The federal request came in a letter signed by Kansas Secretary of State Kris Kobach, the vice chair of President Trump’s Advisory Commission on Election Integrity. The panel, headed by Vice President Pence, was created in the wake of Trump’s claims – unsupported by evidence – that up to 5 million votes were illegally cast in last year’s election.

The resisting states are led by Democrats and Republicans alike. “My reply would be: They can go jump in the Gulf of Mexico, and Mississippi is a great state to launch from,” Mississippi Secretary of State Delbert Hosemann, a Republican, said Friday. “Mississippi residents should celebrate Independence Day and our state’s right to protect the privacy of our citizens by conducting our own electoral processes.”

Trump fired back over the weekend via Twitter. “Numerous states are refusing to give information to the very distinguished VOTER FRAUD PANEL. What are they trying to hide?” he tweeted.

The presidential response was eyebrow-raising, to put it mildly, considering that Trump has broken a presidential tradition in place for half a century by refusing to release his federal income tax returns.

Common Cause and other voting rights advocates are warning that the election commission is bent on attacking an essentially non-existent problem, voter fraud, and is actually a vehicle to justify and promote voter suppression.They note that Kobach has a long record of championing restrictive voter identification requirements and other efforts to limit voting rights.
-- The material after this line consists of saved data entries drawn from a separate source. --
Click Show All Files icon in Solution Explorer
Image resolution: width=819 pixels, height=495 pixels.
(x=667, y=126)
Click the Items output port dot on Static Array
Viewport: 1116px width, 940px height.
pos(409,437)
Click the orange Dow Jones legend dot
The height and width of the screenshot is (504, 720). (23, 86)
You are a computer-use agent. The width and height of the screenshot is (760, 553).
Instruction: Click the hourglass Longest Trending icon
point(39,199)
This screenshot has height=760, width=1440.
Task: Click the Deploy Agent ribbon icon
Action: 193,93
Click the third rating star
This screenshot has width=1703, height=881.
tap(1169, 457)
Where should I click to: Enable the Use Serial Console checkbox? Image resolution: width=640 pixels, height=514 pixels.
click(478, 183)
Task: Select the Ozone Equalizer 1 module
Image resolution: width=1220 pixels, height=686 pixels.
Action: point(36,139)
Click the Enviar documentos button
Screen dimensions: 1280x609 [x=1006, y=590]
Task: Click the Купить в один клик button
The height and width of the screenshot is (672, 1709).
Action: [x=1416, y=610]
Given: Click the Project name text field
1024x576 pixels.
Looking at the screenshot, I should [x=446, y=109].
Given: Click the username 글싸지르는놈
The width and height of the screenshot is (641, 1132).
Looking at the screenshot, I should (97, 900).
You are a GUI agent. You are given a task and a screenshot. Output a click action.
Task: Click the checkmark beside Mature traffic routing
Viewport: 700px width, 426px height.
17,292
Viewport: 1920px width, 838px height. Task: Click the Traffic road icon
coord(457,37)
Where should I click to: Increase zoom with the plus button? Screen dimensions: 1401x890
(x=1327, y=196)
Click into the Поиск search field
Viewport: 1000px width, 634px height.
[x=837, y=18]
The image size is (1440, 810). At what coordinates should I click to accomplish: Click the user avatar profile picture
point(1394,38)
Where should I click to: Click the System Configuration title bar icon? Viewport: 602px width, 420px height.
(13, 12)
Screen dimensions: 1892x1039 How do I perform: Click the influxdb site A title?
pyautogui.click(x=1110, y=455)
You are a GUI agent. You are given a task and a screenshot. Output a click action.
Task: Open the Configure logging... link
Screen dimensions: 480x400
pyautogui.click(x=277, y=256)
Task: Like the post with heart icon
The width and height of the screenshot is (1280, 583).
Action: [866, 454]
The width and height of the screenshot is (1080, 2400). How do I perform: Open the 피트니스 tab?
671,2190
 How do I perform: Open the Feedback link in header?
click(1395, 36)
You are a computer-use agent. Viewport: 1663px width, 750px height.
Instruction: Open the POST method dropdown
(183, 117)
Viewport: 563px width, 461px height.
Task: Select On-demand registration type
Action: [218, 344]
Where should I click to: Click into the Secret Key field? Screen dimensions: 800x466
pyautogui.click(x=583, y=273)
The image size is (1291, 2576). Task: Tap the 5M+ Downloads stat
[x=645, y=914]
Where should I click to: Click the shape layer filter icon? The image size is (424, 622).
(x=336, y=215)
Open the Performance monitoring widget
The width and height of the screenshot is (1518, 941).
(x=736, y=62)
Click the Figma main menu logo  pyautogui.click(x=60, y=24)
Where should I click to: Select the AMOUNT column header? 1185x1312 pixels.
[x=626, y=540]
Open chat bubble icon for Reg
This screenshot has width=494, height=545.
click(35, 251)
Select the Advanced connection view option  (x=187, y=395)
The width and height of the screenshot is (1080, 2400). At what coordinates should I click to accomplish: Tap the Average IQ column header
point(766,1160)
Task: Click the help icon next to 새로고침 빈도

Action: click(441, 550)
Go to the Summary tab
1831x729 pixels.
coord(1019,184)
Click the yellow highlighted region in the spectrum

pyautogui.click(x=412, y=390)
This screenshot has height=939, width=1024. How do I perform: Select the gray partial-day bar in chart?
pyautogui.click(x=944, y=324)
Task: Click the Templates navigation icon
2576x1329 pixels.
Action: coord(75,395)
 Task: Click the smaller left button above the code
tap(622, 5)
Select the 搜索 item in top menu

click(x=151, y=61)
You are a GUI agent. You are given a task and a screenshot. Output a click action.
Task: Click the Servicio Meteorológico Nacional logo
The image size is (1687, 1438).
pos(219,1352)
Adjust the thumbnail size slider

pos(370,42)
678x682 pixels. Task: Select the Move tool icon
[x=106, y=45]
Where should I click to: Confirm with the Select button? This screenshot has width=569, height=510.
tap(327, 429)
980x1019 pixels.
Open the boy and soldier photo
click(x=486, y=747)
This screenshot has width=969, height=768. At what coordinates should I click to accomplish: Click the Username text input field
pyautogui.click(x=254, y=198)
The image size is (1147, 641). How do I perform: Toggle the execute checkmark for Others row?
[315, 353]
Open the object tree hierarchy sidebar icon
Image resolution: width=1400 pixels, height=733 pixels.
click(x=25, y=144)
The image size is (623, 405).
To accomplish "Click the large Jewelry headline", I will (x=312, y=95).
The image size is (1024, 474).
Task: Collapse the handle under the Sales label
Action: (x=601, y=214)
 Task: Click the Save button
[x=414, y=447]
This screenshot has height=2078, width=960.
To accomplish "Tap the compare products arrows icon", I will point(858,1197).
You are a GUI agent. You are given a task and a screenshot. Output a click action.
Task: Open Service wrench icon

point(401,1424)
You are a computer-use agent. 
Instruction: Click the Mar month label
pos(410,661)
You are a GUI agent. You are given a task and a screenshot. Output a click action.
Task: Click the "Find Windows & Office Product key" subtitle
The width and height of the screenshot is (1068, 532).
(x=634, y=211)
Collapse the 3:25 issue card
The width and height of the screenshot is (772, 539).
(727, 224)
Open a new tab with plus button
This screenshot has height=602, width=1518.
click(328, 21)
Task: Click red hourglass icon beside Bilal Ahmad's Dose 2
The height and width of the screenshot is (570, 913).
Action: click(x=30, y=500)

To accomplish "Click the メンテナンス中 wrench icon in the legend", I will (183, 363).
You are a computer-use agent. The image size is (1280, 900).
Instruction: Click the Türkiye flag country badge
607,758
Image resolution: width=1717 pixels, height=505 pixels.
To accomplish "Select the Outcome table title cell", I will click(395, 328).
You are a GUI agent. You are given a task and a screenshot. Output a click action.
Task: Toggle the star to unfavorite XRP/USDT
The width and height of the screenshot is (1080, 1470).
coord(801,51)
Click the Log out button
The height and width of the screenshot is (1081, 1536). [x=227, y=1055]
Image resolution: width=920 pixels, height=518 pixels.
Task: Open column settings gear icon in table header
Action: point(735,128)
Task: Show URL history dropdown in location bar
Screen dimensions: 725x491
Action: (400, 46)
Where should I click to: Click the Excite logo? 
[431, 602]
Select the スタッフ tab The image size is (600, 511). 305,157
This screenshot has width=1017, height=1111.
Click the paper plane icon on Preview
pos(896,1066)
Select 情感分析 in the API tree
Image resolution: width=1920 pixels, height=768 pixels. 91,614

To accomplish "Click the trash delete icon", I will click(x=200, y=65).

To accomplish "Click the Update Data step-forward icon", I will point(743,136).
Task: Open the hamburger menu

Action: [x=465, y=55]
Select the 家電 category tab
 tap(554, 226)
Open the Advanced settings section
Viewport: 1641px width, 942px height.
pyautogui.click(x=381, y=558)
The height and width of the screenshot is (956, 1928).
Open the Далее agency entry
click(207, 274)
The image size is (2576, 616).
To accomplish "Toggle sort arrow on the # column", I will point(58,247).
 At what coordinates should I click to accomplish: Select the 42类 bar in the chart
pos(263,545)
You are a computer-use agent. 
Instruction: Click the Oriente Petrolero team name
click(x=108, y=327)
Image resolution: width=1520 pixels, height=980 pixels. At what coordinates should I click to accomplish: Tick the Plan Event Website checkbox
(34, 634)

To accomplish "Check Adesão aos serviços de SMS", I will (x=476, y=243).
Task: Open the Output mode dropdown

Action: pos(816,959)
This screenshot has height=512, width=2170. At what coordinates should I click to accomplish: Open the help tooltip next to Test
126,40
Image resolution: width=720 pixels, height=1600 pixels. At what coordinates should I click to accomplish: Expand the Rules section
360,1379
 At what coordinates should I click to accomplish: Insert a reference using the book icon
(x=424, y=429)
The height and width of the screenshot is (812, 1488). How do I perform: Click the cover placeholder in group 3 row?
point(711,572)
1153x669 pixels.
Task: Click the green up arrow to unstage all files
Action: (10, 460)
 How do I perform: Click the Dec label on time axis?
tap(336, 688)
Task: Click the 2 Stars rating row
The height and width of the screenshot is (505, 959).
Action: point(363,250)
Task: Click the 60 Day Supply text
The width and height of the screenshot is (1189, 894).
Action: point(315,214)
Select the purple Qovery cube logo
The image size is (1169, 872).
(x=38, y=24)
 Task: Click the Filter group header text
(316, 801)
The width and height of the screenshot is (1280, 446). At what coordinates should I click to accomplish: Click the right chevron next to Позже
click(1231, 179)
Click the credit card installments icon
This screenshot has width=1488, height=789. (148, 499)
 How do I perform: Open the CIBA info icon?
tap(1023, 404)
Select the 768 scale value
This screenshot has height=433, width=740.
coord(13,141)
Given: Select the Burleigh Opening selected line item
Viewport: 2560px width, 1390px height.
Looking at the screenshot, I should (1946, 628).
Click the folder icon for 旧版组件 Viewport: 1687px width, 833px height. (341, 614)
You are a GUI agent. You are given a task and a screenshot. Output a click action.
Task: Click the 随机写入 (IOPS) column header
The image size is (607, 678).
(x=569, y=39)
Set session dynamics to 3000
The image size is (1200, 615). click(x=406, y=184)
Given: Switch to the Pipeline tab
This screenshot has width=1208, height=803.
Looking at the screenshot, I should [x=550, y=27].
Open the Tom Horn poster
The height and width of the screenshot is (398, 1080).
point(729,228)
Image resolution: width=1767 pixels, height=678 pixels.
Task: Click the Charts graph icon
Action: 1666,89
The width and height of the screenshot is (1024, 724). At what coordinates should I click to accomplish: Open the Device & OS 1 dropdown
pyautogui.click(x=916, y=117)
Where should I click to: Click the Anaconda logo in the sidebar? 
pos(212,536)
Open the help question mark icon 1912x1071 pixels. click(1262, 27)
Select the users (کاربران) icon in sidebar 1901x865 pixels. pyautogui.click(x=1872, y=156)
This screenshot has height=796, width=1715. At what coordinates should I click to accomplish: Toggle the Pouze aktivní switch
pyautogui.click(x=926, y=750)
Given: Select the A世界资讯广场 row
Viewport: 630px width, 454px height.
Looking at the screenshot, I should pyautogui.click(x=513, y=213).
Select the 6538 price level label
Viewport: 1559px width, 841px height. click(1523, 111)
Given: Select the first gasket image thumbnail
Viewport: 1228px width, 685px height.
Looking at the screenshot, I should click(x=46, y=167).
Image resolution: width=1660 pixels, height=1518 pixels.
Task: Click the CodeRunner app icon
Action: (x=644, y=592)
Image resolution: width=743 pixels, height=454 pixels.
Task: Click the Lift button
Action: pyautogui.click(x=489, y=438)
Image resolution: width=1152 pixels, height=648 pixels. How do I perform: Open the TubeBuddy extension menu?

“We are very concerned that the Pence-Kobach commission, premised on the lie of rampant illegal voting, is nothing more than a partisan attempt to manipulate our voting processes that will make it harder for eligible Americans to vote,” Common Cause President Karen Hobert Flynn said just before the Independence Day holiday. We are pleased that so many election officials have already spoken out with their concerns about the requests they received this week.”